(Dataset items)
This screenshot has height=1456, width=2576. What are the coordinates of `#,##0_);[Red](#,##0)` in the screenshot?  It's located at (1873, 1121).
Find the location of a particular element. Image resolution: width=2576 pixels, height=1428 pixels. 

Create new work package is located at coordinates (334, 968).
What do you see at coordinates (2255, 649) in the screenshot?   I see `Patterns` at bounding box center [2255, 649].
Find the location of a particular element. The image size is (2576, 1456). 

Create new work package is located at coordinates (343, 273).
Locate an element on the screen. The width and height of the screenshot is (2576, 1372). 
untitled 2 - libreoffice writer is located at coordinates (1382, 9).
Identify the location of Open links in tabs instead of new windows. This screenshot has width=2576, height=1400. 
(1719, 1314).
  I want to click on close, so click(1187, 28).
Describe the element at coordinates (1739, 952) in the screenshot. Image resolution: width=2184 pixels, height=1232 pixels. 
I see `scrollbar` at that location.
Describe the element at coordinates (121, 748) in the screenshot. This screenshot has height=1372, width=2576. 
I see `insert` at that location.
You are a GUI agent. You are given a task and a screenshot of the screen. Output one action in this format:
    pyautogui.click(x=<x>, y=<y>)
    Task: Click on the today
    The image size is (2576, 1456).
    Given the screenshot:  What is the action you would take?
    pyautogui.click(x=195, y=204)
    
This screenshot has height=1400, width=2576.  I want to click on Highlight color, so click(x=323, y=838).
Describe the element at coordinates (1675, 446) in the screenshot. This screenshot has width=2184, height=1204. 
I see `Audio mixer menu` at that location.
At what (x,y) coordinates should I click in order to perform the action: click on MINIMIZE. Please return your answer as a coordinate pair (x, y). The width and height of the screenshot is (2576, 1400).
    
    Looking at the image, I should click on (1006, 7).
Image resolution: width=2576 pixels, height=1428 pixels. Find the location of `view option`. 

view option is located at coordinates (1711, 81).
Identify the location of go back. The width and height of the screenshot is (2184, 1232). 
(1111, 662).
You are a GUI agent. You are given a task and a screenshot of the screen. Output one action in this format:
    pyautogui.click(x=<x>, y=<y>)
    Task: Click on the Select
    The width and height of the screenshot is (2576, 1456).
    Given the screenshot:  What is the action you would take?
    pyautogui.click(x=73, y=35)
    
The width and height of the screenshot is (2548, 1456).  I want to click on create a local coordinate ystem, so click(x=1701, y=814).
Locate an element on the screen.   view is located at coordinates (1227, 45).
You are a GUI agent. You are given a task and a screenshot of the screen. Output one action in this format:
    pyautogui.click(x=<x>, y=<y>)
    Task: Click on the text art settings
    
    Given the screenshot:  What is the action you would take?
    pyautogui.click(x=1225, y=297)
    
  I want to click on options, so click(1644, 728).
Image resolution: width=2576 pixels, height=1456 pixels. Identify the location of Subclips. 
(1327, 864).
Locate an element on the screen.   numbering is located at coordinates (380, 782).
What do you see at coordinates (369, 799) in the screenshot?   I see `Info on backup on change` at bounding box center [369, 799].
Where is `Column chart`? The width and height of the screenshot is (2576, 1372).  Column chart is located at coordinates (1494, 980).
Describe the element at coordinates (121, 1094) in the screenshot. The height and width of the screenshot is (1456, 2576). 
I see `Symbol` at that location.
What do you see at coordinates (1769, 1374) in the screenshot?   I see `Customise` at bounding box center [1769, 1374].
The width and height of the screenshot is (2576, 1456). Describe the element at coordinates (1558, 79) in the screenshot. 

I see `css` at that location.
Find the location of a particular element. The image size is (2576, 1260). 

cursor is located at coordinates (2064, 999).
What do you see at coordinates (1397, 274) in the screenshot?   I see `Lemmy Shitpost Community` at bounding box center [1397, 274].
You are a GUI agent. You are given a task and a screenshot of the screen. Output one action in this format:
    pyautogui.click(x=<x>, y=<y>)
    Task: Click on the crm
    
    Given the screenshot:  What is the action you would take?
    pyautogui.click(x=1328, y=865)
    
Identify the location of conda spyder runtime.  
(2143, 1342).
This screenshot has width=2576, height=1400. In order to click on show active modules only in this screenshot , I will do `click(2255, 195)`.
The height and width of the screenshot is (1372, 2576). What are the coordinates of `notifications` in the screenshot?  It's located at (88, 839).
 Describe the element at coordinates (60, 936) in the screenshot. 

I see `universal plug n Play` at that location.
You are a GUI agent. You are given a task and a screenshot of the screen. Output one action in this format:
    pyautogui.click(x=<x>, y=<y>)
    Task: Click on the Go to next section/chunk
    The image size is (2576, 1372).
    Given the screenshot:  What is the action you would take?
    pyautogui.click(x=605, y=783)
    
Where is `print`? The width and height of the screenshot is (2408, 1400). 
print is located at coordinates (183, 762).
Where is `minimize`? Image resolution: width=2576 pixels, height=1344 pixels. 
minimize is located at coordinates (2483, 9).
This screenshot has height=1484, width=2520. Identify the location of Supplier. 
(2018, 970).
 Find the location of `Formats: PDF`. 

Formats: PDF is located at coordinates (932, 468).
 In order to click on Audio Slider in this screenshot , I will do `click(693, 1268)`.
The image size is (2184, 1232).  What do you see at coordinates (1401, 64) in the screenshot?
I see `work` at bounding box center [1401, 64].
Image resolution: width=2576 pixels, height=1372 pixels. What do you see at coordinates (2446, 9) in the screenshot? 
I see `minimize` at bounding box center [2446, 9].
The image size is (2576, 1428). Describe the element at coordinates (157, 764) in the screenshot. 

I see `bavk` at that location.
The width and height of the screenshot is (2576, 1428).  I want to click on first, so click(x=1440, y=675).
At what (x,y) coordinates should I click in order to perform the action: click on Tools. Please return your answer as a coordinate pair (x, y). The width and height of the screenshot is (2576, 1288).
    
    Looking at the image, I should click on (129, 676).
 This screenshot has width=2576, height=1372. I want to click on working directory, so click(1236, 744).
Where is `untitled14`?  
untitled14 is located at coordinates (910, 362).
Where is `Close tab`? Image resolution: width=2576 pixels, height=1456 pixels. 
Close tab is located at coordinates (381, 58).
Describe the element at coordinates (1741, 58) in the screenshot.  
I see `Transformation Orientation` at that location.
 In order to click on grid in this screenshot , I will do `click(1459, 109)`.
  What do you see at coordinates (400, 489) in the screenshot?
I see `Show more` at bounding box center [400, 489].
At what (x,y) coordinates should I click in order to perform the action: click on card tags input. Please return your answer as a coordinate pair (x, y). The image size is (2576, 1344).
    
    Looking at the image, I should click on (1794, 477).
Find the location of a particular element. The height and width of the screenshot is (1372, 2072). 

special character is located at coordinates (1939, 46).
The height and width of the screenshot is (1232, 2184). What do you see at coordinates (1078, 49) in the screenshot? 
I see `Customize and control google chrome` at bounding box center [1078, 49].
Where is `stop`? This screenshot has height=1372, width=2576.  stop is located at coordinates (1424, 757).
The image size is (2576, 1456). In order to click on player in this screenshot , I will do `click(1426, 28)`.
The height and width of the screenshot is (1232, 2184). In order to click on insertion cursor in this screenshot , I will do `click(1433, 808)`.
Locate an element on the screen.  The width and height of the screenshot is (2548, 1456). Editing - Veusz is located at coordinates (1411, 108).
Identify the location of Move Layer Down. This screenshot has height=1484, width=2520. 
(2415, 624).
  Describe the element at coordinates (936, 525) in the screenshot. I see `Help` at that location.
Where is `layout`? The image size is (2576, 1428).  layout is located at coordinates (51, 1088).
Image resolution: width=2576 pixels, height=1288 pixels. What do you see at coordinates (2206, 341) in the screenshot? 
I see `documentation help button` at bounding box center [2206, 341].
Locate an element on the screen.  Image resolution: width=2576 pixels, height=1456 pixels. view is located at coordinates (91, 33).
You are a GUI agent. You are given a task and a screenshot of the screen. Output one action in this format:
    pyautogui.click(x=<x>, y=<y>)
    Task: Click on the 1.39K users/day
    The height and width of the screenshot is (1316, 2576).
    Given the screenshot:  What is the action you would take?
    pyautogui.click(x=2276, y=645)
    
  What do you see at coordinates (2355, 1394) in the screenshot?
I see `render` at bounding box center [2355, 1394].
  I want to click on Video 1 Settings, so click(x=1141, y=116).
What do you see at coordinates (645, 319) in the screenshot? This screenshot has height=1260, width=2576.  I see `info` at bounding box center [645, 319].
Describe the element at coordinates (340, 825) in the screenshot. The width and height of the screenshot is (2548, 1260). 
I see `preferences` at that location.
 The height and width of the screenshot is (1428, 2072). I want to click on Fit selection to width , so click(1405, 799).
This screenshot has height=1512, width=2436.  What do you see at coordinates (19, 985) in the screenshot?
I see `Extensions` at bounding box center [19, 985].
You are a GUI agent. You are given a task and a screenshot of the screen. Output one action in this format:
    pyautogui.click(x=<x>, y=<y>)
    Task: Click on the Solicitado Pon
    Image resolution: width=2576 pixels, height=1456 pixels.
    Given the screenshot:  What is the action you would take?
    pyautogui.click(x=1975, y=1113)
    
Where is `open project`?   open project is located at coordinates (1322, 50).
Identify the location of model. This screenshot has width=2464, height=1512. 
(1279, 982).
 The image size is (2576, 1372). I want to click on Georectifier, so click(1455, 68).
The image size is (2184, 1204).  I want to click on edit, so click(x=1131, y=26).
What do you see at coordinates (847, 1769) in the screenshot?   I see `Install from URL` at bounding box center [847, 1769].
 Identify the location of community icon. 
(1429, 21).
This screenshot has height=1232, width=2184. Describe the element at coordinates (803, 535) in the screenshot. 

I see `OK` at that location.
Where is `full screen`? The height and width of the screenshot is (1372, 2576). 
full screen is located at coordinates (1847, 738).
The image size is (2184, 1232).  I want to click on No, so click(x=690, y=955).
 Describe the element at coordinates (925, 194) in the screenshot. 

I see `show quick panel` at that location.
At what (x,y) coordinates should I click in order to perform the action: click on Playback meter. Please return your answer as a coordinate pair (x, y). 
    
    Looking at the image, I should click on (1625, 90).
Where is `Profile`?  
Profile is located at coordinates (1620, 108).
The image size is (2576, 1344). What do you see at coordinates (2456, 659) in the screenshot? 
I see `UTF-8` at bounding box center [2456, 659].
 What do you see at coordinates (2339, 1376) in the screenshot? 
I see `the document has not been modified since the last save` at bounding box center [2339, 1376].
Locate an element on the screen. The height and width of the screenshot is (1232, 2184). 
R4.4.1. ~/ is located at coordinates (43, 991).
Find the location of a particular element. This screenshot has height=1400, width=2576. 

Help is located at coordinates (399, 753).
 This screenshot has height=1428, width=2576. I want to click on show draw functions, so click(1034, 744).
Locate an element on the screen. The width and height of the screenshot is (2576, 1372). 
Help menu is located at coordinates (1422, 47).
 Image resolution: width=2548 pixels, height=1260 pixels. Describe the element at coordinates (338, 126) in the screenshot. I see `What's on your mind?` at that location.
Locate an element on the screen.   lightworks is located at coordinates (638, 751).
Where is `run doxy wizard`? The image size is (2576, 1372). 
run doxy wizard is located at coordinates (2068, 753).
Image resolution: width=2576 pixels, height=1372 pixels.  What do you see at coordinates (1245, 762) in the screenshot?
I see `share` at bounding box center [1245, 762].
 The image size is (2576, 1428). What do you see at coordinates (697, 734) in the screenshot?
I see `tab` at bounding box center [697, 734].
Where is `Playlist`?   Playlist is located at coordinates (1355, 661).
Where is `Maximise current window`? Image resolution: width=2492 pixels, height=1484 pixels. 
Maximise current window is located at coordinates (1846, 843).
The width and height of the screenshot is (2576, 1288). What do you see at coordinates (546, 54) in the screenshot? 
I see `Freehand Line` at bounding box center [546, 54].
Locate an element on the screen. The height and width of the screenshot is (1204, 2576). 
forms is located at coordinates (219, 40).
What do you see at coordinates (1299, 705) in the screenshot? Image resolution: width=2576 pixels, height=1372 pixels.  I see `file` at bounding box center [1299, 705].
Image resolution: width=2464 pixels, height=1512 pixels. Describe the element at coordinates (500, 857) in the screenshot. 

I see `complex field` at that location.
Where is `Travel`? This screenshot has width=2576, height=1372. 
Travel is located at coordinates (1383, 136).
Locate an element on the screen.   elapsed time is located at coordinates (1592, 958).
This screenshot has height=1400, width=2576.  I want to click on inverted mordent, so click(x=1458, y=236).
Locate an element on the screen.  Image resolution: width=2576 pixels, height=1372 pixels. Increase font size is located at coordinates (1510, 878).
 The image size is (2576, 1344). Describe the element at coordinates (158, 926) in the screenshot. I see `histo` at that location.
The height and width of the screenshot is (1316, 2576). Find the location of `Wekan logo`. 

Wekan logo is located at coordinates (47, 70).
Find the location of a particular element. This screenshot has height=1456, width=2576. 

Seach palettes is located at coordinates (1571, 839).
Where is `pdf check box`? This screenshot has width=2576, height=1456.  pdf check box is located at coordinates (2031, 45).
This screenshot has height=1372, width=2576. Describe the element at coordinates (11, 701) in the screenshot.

• _SHORT EXERCISE_: Format the lines above as a Markdown table with the columns Row and Line, beginning at the line containing "The image size is (2184, 1204)." and continuing through the line containing "This screenshot has height=1428, width=2576.". Skip any blank lines.

• _ANSWER TO THIS EXERCISE_:
| Row | Line |
|---|---|
| 1 | The image size is (2184, 1204).  I want to click on edit, so click(x=1131, y=26). |
| 2 | What do you see at coordinates (847, 1769) in the screenshot?   I see `Install from URL` at bounding box center [847, 1769]. |
| 3 |  Identify the location of community icon.  |
| 4 | (1429, 21). |
| 5 | This screenshot has height=1232, width=2184. Describe the element at coordinates (803, 535) in the screenshot.  |
| 6 | I see `OK` at that location. |
| 7 | Where is `full screen`? The height and width of the screenshot is (1372, 2576).  |
| 8 | full screen is located at coordinates (1847, 738). |
| 9 | The image size is (2184, 1232).  I want to click on No, so click(x=690, y=955). |
| 10 |  Describe the element at coordinates (925, 194) in the screenshot.  |
| 11 | I see `show quick panel` at that location. |
| 12 | At what (x,y) coordinates should I click in order to perform the action: click on Playback meter. Please return your answer as a coordinate pair (x, y).  |
| 13 |     Looking at the image, I should click on (1625, 90). |
| 14 | Where is `Profile`?   |
| 15 | Profile is located at coordinates (1620, 108). |
| 16 | The image size is (2576, 1344). What do you see at coordinates (2456, 659) in the screenshot?  |
| 17 | I see `UTF-8` at bounding box center [2456, 659]. |
| 18 |  What do you see at coordinates (2339, 1376) in the screenshot?  |
| 19 | I see `the document has not been modified since the last save` at bounding box center [2339, 1376]. |
| 20 | Locate an element on the screen. The height and width of the screenshot is (1232, 2184).  |
| 21 | R4.4.1. ~/ is located at coordinates (43, 991). |
| 22 | Find the location of a particular element. This screenshot has height=1400, width=2576.  |
| 23 | Help is located at coordinates (399, 753). |
| 24 |  This screenshot has height=1428, width=2576. I want to click on show draw functions, so click(1034, 744). |